Removal of lead ions in wastewater using thermally regenerated diatomaceous earth from spent diatomaceous earth

Abstract

This study describes a method of removal of lead ions in wastewater using a thermally regenerated diatomaceous earth (DE) formed from spent diatomaceous earth (SDE) under 400 °C (SDE-400 °C) and 800 °C (SDE-800 °C). SDE is mainly generated from food processing and brewery industries as industrial waste. This work also reports the effectiveness and efficiency of lead (Pb²⁺) ions removal from aqueous solution by the adsorbent of SDE. The surface morphology of SDE dry form was obtained by Field Emission Scanning Electron Microscopy (FE-SEM) and indicated a well-arranged porous structure with some particles on the surface. Nitrogen adsorption-desorption analysis was performed at -196 °C for the dry form of SDE and found that it contains 2.22 m² g⁻¹ of specific surface area and 0.015 cm³ g⁻¹ of the total pore volume. The favourable conditions for Pb²⁺ adsorption onto SDE were determined. The maximum lead adsorption was obtained when the adsorbent dosage of 50 mg and contact time of 180 min at pH of 4.8, maintained for 50 mL of lead solution at 25 °C. The Langmuir and Freundlich adsorption isotherm models were used to interpret the equilibrium data of the investigated systems.
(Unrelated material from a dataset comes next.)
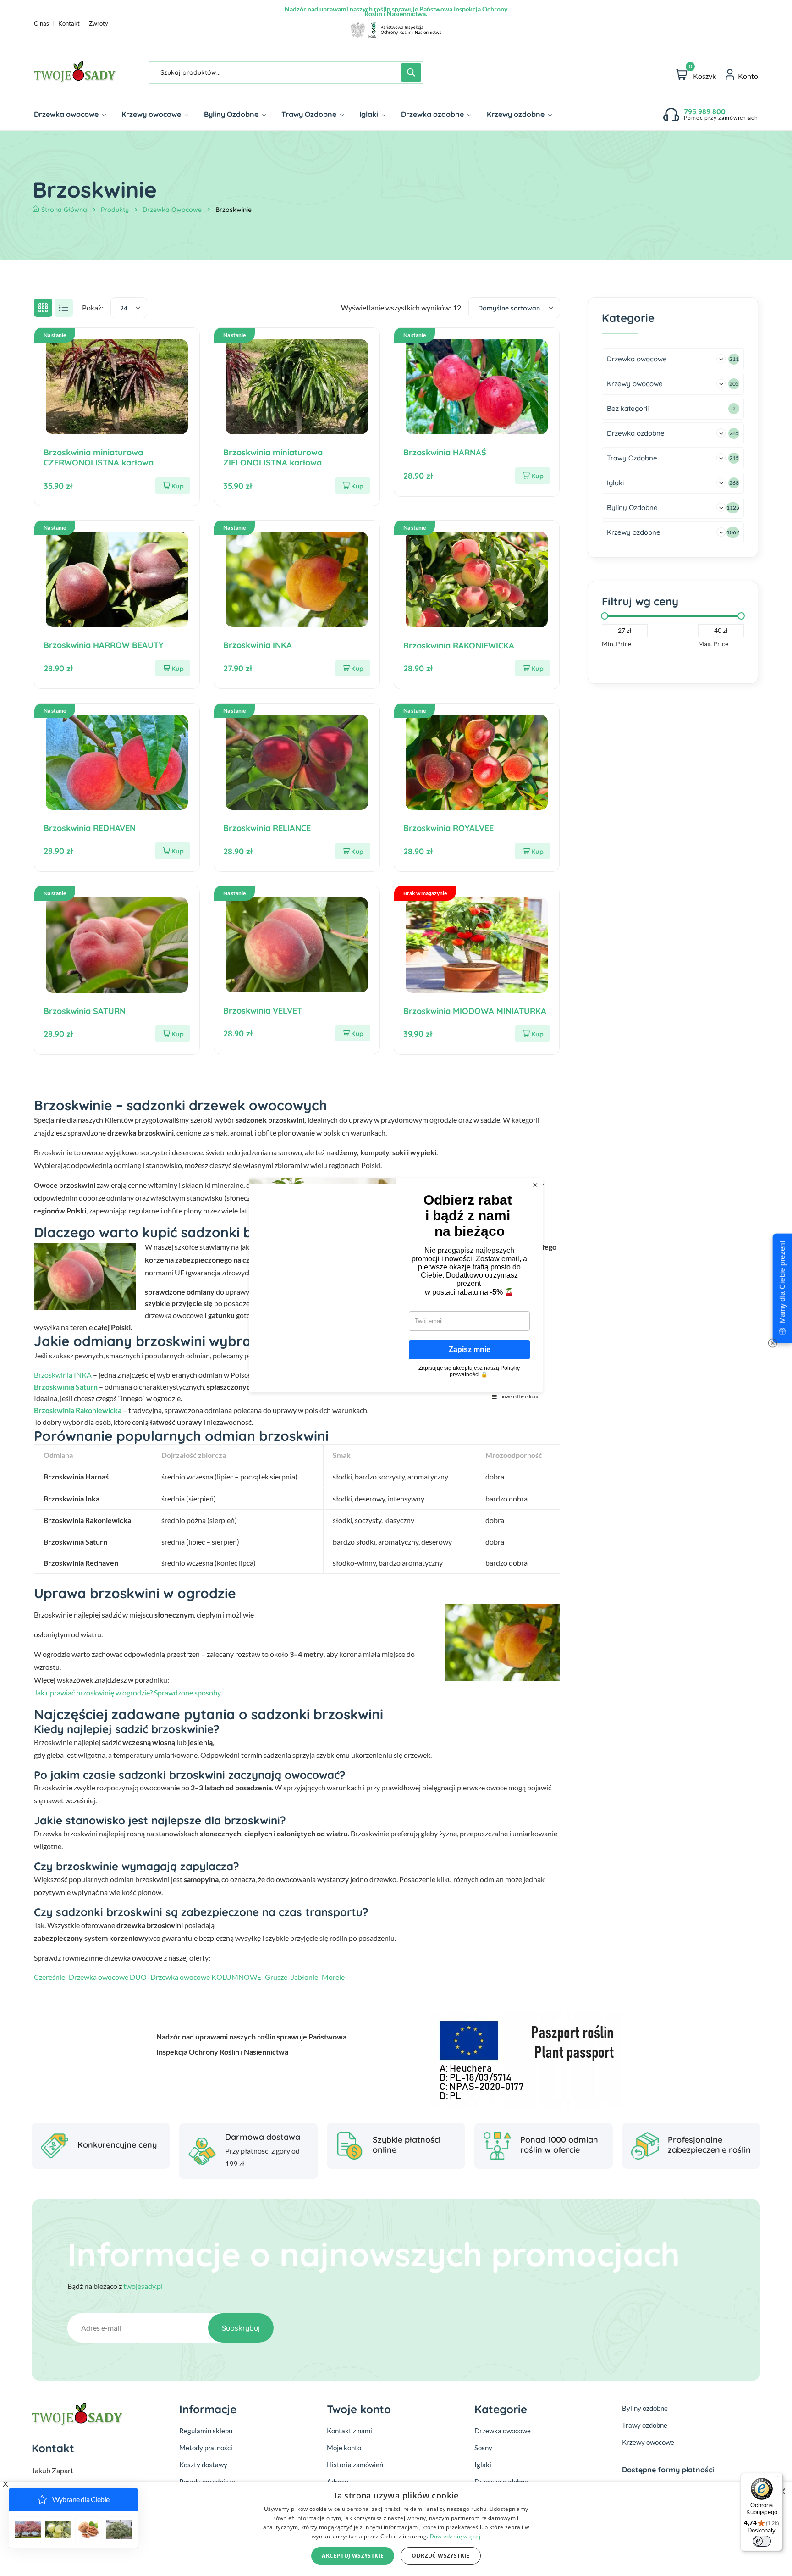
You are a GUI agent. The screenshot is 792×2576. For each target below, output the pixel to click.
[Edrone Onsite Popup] (396, 1288)
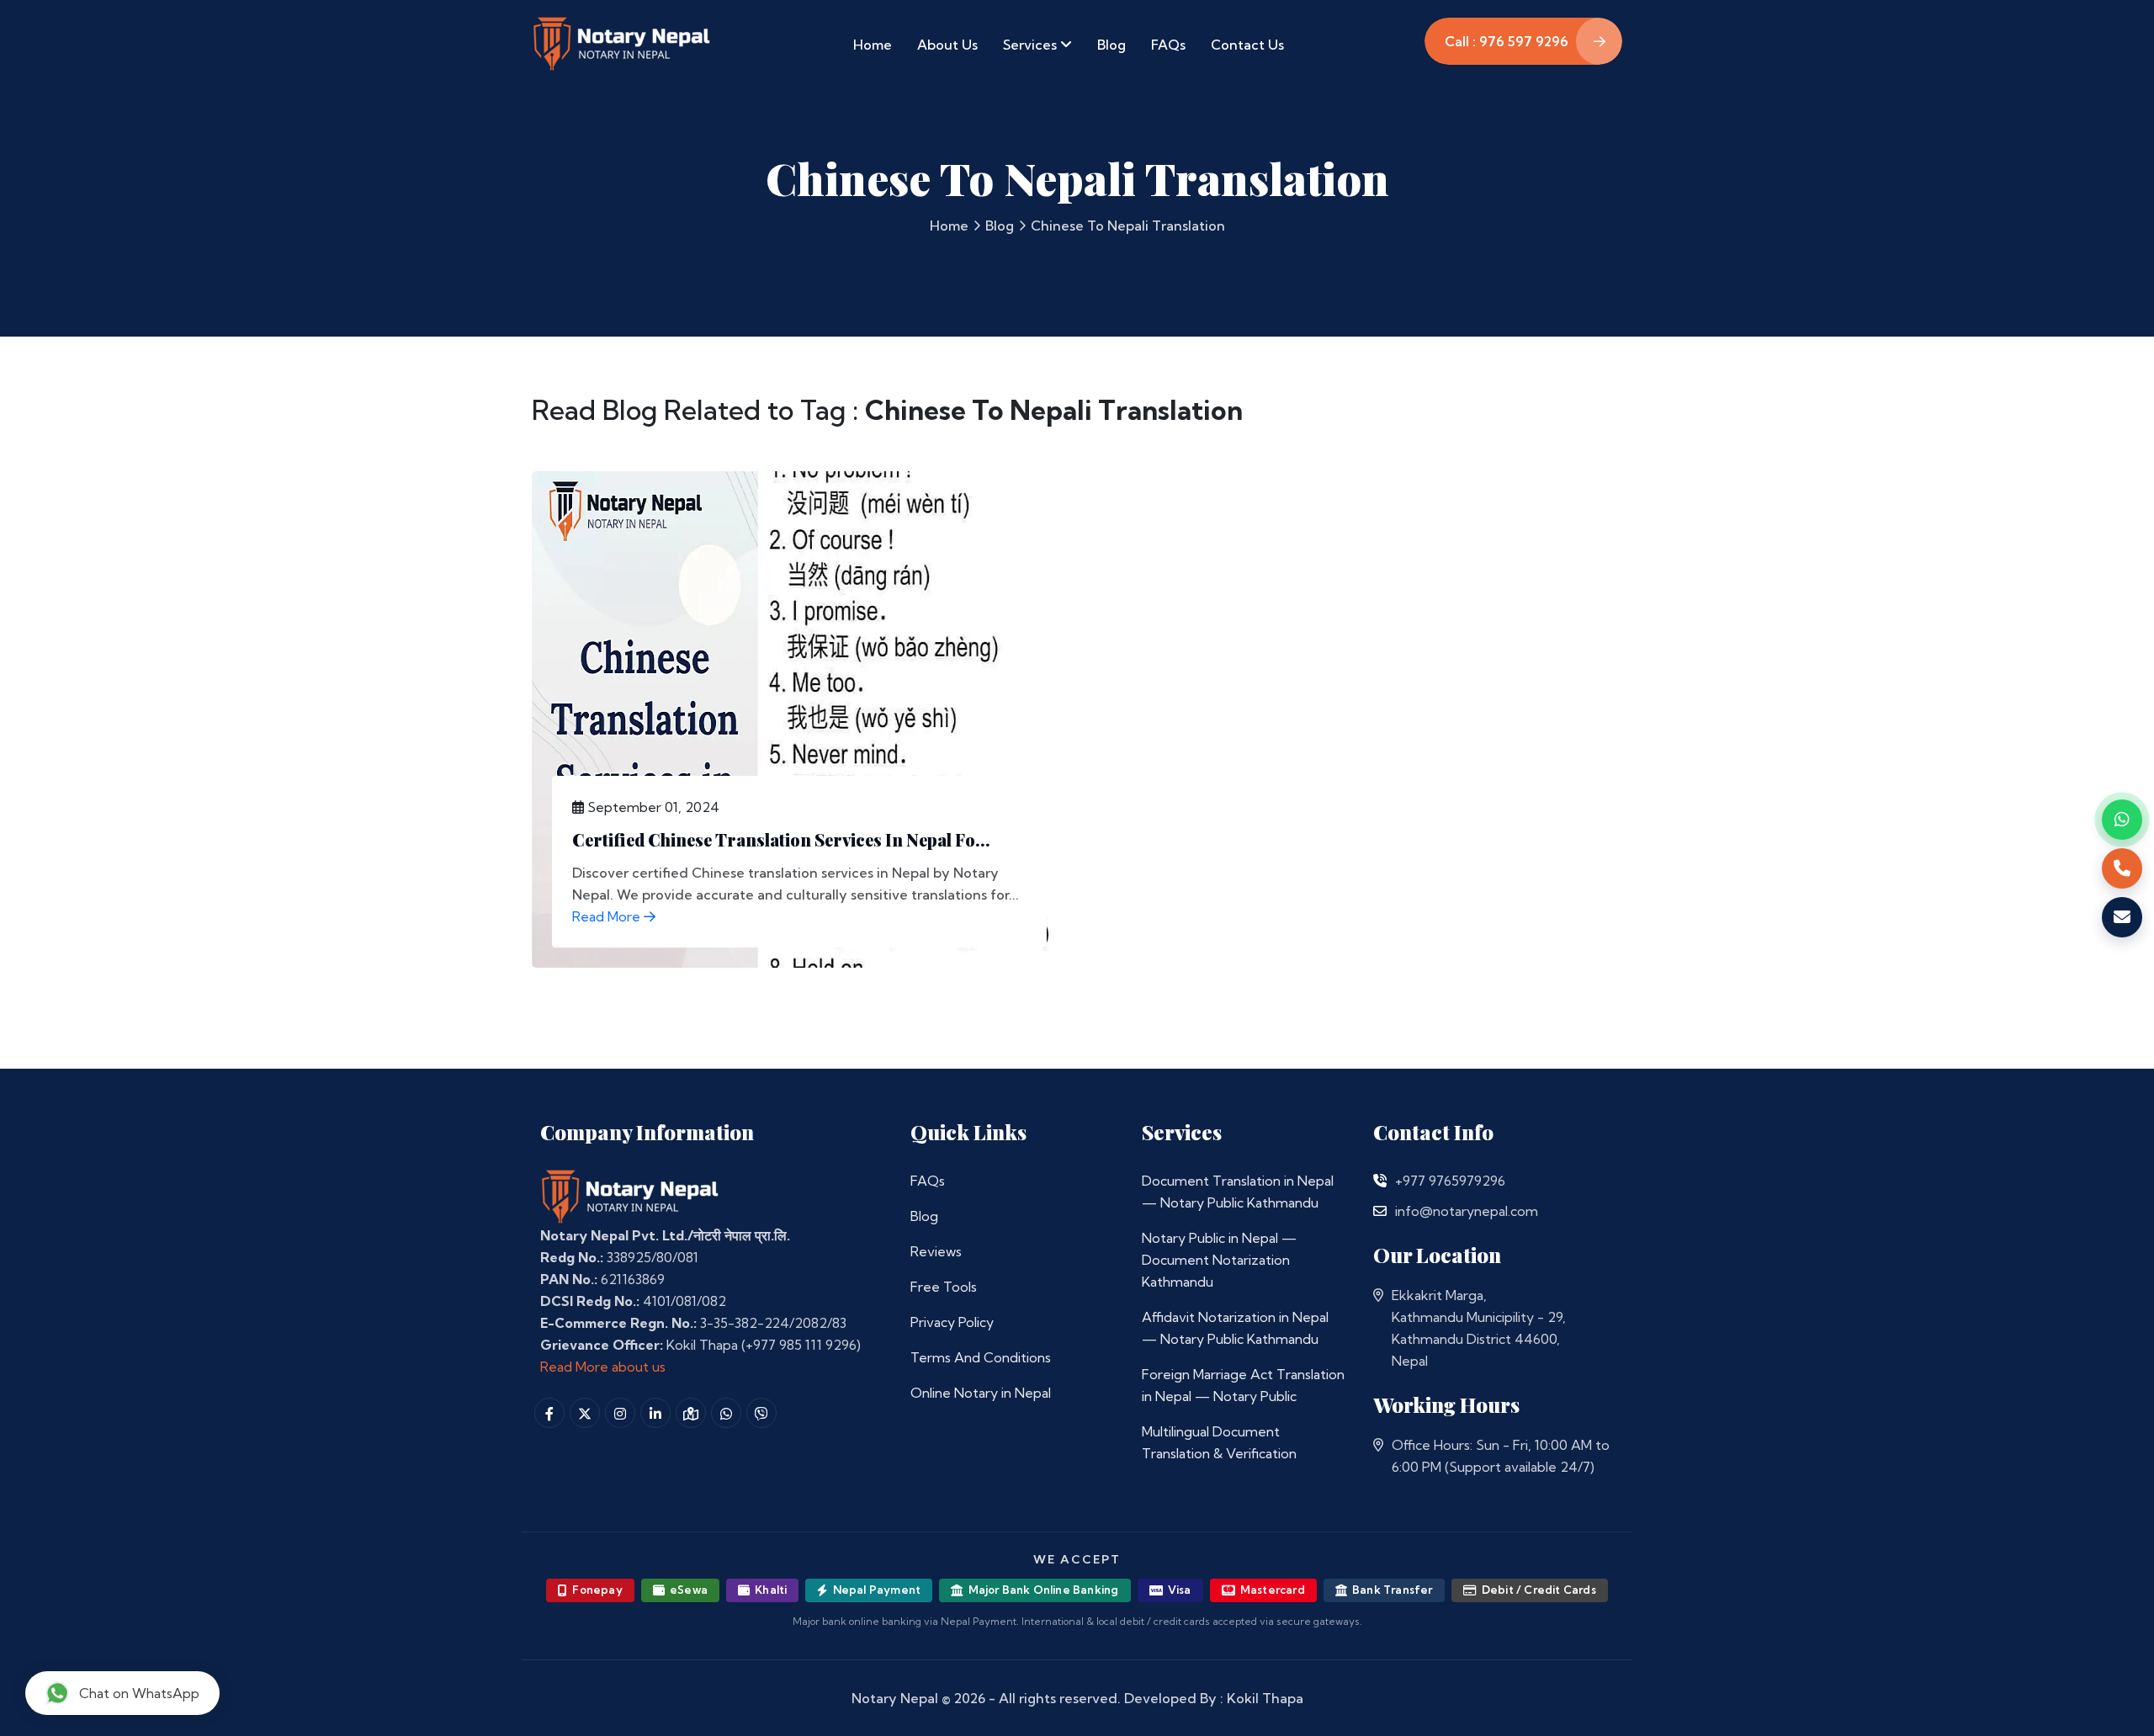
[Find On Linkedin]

The Langmuir model best described the adsorption characteristics of Pb²⁺ on SDE, SDE-400 °C and SDE-800 °C with maximum adsorption capacities of 163.93, 208.33, 322.58 mg g⁻¹ . Moreover, the present study suggests the favourable application of SDE-800 °C as an effective material for removing Pb²⁺ from aqueous solutions for industrial wastewater treatment than the other two adsorbents due to the presence of chemisorption and physisorption.